Sometimes the cost was obvious: a raised voice, a cutting remark.
Other times it was subtle: silent punishment, being left out of decisions, or quietly made to question your sanity.
It’s easy to put “psychological safety” in a slide deck or a corporate strategy.
It’s much harder — and braver — to live it, especially in cultures shaped by fear, covert narcissism, and an unspoken rule to avoid rocking the boat.
So where do workplace wellbeing programmes fit into this?
Can a few minutes of breathwork or a lunchtime yoga class really shift a culture?
What psychological safety really means
It isn’t about constant positivity or avoiding difficult conversations.

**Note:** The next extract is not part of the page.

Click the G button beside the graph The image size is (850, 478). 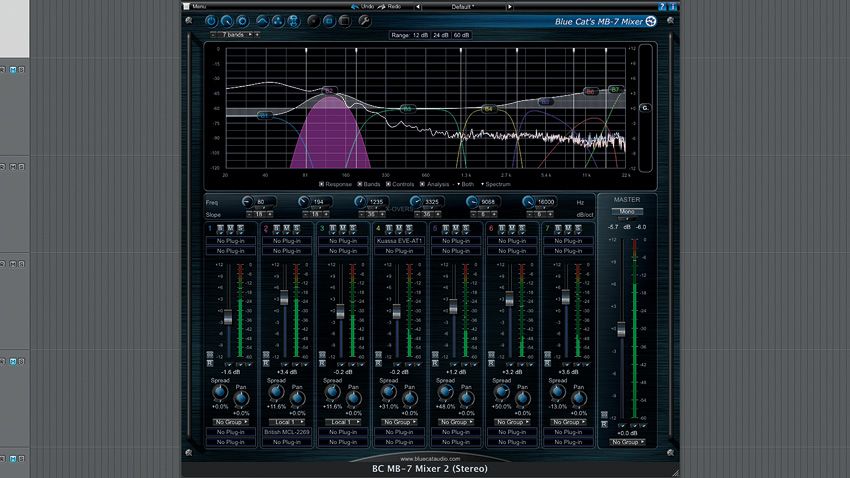(x=644, y=107)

It’s about people feeling able to:
- Share ideas that might not work
- Challenge the way things are done
- Admit mistakes without fear of being blamed
- Speak honestly, knowing they won’t be punished or humiliated
In unsafe cultures, even small acts of honesty feel risky.
How wellbeing programmes help change the culture
At first glance, yoga, mindfulness or breathwork can seem like a nice extra, but not something that changes deep-rooted culture.
In practice, they do far more:
- Shared moments of pause
Stepping out of ‘survival mode’ together makes it easier to reflect instead of react. - Normalising emotional language
Words like overwhelmed, grounded or anxious become part of everyday conversations. - Modelling safety
Wellbeing sessions show what it feels like to be in a non-judgemental space. - Self-regulation tools
Staff learn to notice their triggers and settle themselves, rather than pass stress onto others. - Leadership vulnerability
When managers join, it signals that being human at work is valued. - Creating shared language
Phrases like “Let’s pause for a breath” slowly become part of team meetings. - Showing people matter
A genuine wellbeing programme says: we care about you, not just your KPIs.
Real change takes time
A single breathwork session won’t fix a culture shaped by bullying or fear.
But it can offer something many people have never experienced at work:
The felt sense of psychological safety.
And from that first experience, real change can start — conversation by conversation, breath by breath.
What about you?
Have you worked somewhere that felt psychologically safe?
Or somewhere that speaking up came at a cost?